SOURCE EXTRACT ->
# Picture framing and craft shops



## SilverClover (May 30, 2011)

Can anyone tell me where I might find: 

- A shop that can frame art, either in one of the malls (MoE, Ibn Battuta, Dubai Mall, maybe?), or somewhere near JLT?
- A craft shop, or somewhere where I can buy fake jewels?

Thanks!


----------



## terdubai (Feb 15, 2012)

Beach center on beach road has a craft shop, and there lots of stuff like that at dragon mart too.


----------



## terdubai (Feb 15, 2012)

Also there are lots of fake jewels in Satwa - was there this morning and thought of your post. across from the mosque (west side) there is dream days and a few other shops.

the antique museum in al quoz does framing.


----------



## rj.uk (Aug 30, 2008)

Satwa - very very reasonable framing cost even with non reflective glass!


----------



## amex_id (Jun 16, 2013)

SUPPLIED MATERIAL ->
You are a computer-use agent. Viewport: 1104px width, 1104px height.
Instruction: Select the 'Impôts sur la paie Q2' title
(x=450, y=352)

WRITTEN TASK 1 ->
In the thread on picture framing and craft shops, edit the section that opens with the words containing "Beach center on" and closes with "few other shops.", putting "the Dragon Mart complex" in place of "dragon mart".
WRITTEN TASK 2 ->
Pick up the thread on picture framing and craft shops from the point where it stops.
The material on this page was taken from a different source than the forum thread.

TASK RESULT 1 ->
Beach center on beach road has a craft shop, and there lots of stuff like that at the Dragon Mart complex too.


----------



## terdubai (Feb 15, 2012)

Also there are lots of fake jewels in Satwa - was there this morning and thought of your post. across from the mosque (west side) there is dream days and a few other shops.

TASK RESULT 2 ->
> A shop that can frame art, either in one of the malls (MoE, Ibn Battuta, Dubai Mall, maybe?), or somewhere near JLT?


you guys can try calling dubaiframes. c o m... these guys are also reasonable low on prices with pick up and deliver also included. the have a location in karama and sh zayed road

cheers


----------



## IzzyBella (Mar 11, 2013)

SilverClover said:


> Can anyone tell me where I might find:
> 
> - A shop that can frame art, either in one of the malls (MoE, Ibn Battuta, Dubai Mall, maybe?), or somewhere near JLT?


There's a picture framing kiosk in Marina Walk. Right outside Spinneys, next to the Etisalat kiosk.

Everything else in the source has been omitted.